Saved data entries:
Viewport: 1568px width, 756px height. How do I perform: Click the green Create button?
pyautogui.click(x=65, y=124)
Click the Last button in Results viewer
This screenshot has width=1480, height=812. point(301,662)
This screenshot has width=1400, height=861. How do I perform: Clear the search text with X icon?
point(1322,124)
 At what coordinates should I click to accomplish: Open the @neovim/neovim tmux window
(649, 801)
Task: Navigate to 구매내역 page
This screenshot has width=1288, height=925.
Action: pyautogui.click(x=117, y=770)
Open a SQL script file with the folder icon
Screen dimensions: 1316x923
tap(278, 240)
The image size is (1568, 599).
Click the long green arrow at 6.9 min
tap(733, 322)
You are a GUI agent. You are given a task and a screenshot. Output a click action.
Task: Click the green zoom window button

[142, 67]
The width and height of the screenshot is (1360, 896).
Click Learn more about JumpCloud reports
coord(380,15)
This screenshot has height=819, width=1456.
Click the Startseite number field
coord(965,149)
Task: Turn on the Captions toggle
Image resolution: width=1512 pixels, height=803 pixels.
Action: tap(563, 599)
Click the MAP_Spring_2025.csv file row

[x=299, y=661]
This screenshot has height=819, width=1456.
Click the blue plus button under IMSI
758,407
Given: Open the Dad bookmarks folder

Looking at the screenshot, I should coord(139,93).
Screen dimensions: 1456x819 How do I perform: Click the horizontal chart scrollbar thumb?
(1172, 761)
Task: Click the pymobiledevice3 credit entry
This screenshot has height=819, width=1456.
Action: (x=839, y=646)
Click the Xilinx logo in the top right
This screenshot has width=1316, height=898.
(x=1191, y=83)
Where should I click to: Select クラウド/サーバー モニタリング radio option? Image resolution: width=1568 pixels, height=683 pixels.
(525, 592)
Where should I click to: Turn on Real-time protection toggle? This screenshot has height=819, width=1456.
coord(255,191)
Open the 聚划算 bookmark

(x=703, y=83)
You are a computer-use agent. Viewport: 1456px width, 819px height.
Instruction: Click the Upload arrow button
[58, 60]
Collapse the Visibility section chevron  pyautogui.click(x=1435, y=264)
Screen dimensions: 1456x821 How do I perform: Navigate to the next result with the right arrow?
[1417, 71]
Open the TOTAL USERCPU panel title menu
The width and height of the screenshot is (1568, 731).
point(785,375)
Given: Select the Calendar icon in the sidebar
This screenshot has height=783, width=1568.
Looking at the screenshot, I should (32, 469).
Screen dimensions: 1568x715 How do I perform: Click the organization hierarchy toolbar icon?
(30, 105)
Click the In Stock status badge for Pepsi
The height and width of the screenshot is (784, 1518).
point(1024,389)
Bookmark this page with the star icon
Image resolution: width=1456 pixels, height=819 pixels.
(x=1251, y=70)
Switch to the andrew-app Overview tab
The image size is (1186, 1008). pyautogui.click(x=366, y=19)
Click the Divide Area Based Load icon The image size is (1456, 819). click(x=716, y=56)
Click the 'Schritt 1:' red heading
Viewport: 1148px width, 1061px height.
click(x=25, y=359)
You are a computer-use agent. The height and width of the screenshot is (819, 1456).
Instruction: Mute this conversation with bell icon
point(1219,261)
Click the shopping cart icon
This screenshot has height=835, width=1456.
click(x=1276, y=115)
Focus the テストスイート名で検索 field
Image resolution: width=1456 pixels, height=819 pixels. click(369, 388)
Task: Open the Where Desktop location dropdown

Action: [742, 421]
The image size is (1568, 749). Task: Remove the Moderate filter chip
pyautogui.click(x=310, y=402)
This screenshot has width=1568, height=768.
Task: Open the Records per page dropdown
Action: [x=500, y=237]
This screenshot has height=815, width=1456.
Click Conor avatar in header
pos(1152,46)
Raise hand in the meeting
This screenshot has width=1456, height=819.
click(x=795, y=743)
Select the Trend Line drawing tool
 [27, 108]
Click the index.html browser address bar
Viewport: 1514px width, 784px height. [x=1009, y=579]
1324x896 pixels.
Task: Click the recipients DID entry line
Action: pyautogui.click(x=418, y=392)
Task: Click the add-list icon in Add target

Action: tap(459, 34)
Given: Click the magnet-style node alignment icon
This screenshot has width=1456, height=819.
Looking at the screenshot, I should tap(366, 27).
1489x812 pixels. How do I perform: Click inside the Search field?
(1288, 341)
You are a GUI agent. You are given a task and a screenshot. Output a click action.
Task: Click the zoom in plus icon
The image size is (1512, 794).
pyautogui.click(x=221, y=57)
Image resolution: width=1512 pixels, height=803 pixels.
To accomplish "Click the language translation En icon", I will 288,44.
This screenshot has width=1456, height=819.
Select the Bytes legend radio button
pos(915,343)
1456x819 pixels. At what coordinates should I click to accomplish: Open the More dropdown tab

[Task details]
Extract from the records above the lines from the one containing "Switch to the andrew-app Overview tab" to the one containing "Click the shopping cart icon", both lines included, exactly as they appear and with nothing else.

[Exercise answer]
Switch to the andrew-app Overview tab
The image size is (1186, 1008). pyautogui.click(x=366, y=19)
Click the Divide Area Based Load icon The image size is (1456, 819). click(x=716, y=56)
Click the 'Schritt 1:' red heading
Viewport: 1148px width, 1061px height.
click(x=25, y=359)
You are a computer-use agent. The height and width of the screenshot is (819, 1456).
Instruction: Mute this conversation with bell icon
point(1219,261)
Click the shopping cart icon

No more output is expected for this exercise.